Reproduce word for word the lines between those holding "Contact Us (25, 2230)" and "[Air Jordan 1 Retro High OG Taxi] (40, 737)", inclusive, and nothing else from the data below.

Records shown:
== Segment start ==
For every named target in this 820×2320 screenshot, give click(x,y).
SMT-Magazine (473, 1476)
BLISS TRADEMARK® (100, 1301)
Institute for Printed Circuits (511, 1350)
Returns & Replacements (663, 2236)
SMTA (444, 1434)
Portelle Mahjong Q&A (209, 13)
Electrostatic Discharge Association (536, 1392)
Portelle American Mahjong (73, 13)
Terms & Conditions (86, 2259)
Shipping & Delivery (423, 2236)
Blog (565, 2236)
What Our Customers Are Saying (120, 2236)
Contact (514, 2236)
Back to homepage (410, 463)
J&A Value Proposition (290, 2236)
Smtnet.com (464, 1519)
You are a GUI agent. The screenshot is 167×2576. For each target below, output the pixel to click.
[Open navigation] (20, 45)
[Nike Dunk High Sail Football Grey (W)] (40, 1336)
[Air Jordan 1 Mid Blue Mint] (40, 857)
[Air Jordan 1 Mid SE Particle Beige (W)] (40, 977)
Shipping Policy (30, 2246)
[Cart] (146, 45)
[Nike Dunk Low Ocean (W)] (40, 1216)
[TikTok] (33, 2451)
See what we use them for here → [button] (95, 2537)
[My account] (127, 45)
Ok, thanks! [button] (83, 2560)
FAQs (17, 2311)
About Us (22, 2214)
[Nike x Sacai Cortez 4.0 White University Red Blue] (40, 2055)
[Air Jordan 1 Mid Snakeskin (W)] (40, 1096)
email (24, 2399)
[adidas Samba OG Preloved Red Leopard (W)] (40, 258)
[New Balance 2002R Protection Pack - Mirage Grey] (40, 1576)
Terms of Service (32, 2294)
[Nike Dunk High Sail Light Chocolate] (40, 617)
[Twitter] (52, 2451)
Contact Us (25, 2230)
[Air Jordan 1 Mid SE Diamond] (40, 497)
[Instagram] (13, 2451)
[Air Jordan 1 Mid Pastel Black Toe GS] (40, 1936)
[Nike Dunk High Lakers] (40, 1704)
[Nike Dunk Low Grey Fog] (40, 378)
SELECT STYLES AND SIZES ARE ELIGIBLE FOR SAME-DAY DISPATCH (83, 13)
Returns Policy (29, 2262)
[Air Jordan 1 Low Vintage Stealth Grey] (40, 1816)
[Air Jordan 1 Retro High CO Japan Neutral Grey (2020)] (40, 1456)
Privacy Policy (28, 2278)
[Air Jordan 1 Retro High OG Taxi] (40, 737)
== Segment end ==
== Segment start ==
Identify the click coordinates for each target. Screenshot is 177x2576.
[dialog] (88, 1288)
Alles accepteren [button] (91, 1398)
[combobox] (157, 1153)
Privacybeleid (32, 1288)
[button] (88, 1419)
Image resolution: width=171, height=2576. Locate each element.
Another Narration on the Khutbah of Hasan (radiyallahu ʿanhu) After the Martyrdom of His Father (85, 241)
== Segment end ==
Exercise output:
Contact Us (25, 2230)
[Air Jordan 1 Mid SE Diamond] (40, 497)
[Instagram] (13, 2451)
[Air Jordan 1 Mid Pastel Black Toe GS] (40, 1936)
[Nike Dunk High Lakers] (40, 1704)
[Nike Dunk Low Grey Fog] (40, 378)
SELECT STYLES AND SIZES ARE ELIGIBLE FOR SAME-DAY DISPATCH (83, 13)
Returns Policy (29, 2262)
[Air Jordan 1 Low Vintage Stealth Grey] (40, 1816)
[Air Jordan 1 Retro High CO Japan Neutral Grey (2020)] (40, 1456)
Privacy Policy (28, 2278)
[Air Jordan 1 Retro High OG Taxi] (40, 737)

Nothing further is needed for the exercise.